Unioni civili: Binetti,con Ddl Cirinna’ PD sempre piu’ a sinistra

(AGI) – Roma, 7 gen. – “Grande risalto sulla stampa di oggi sul ddl Cirinna’, sempre piu’ inadeguato sul piano dei contenuti. Non a caso la sua difesa sembra affidata ad una mera contrapposizione all’interno della maggioranza: Pd da un lato e Area popolare dall’altro.
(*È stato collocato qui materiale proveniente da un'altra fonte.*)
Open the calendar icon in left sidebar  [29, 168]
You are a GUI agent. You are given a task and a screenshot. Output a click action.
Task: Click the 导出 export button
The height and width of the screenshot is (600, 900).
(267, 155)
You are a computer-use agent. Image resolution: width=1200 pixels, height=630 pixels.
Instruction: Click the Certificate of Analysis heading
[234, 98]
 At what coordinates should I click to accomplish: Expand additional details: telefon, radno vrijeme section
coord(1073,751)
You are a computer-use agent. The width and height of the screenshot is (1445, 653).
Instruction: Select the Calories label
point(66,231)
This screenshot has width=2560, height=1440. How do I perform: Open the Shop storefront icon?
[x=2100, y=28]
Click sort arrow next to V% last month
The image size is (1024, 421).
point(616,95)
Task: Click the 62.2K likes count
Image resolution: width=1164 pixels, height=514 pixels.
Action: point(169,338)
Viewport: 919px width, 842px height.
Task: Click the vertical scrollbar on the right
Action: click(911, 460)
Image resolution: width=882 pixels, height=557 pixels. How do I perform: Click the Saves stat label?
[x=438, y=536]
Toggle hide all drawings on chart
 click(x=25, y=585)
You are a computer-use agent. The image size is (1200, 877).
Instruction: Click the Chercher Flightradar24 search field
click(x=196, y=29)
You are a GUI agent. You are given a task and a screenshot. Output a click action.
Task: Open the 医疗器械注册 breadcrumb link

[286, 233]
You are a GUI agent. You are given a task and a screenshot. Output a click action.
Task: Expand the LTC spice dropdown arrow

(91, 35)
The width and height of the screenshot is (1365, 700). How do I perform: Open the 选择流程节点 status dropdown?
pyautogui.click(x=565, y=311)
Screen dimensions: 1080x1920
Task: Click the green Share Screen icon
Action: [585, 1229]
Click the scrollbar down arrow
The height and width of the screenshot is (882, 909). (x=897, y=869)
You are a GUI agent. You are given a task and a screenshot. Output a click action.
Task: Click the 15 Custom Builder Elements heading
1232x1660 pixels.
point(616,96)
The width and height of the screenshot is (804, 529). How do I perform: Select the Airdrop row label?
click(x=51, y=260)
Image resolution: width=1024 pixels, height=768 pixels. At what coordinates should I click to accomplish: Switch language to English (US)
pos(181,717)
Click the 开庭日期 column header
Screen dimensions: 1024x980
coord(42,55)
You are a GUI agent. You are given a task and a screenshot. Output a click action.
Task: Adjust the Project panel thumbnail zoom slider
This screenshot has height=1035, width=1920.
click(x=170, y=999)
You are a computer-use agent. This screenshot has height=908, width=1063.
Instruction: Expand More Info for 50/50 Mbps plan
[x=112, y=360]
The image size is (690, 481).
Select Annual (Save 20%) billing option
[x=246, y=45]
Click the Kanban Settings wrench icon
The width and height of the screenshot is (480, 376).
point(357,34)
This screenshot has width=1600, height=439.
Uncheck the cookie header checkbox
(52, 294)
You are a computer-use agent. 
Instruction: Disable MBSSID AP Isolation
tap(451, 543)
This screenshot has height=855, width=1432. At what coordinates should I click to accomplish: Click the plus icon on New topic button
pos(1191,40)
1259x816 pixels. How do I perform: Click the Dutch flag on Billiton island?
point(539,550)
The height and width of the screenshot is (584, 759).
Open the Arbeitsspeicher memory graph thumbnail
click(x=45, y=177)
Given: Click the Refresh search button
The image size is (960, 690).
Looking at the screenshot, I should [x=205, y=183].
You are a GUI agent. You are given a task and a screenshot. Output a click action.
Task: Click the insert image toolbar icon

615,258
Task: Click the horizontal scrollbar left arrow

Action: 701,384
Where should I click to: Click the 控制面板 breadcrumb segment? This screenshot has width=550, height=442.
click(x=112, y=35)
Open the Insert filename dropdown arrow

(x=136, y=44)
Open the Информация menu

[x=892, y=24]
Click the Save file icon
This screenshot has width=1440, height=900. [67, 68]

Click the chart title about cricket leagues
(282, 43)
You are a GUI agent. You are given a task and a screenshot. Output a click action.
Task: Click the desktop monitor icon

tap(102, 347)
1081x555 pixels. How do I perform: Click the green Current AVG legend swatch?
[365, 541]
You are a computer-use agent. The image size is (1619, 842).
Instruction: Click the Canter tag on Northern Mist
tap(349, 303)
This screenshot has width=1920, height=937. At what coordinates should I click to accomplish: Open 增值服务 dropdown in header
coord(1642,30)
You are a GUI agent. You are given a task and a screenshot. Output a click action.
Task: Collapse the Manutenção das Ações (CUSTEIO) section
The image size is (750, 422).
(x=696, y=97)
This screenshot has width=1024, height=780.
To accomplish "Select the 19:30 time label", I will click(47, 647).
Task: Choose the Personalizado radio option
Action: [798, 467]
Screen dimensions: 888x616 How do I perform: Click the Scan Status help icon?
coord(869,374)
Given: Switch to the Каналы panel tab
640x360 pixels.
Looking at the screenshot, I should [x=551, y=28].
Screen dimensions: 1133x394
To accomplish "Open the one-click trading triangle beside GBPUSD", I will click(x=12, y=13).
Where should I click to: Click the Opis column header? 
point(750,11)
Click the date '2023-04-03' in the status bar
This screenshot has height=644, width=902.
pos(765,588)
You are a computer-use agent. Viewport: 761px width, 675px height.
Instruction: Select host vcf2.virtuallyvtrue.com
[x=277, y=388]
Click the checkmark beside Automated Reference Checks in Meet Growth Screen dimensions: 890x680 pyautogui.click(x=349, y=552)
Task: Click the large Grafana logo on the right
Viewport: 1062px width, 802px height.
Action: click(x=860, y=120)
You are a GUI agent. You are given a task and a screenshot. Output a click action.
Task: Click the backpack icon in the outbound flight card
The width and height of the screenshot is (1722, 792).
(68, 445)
La precisazione e’ d’obbligo, perche’ non si tratta solo di un confronto dialettico tra Pd e Ncd, ma tra il Pd, con le sue diverse anime, e quel che resta dell’antica tradizione culturale della Democrazia cristiana, con un preciso riferimento a quell’aggettivo forte, da cui e’ scaturita Area popolare”. Cosi’ commenta Paola Binetti, deputato di Area popolare (Ncd-Udc). “Questo e’ e resta il nodo culturale piu’ forte nel recente confronto ideologico tra i partiti, anche all’interno di un governo di larghe intese, che puo’ dialogare si ‘quasi’ tutto, ma non su tutto. “Il valore della famiglia nel suo ancoraggio biologico alla natura dei fatti, a cominciare dall’evento nascita, e’ diventato simbolicamente lo spartiacque, tra una cultura disposta ad inseguire la modernita’, legittimandone tutte le richieste senza valutarne le conseguenze, e una cultura diversa, piu’ radicata nella natura stesse delle cose, dei processi e della loro evoluzione. Questa e’ la nostra tradizione culturale: mantenere con realismo i piedi per terra senza stravolgere le leggi della natura e avere uno sguardo proiettato nel futuro, per garantire a chi nasce il piu’ importante dei diritti, quello di una famiglia con un padre e una madre e possibilmente fratelli e sorelle. Abbiamo cercato di dialogare in questi lunghi mesi, trovandoci sempre davanti ad un muro, senza aperture di nessun tipo. Un muro ideologico che fa dei presunti diritti di alcuni la negazione di un diritto strutturale di tutta la nostra societa’, il cui fondamento specifico resta la famiglia, con le sue coordinate chiare e ben identificabili. “Il No al ddl,cosi’ come si presenta oggi, e’ d’obbligo, ovvio e scontato, al punto che vien fatto di chiedersi se non si tratti di una manovra ben calcolata in anticipo, per mettere nell’angolo l’Area popolare ed obbligarla a prendere decisioni drastiche, che nei fatti vanificherebbero l’intero l’impianto del governo Renzi. Perche’ da quel momento in poi ogni spostamento verso il centro sarebbe precluso e l’unica via di ‘fuga’ sarebbe il ritorno ad alleanze sempre piu’ a sinistra”.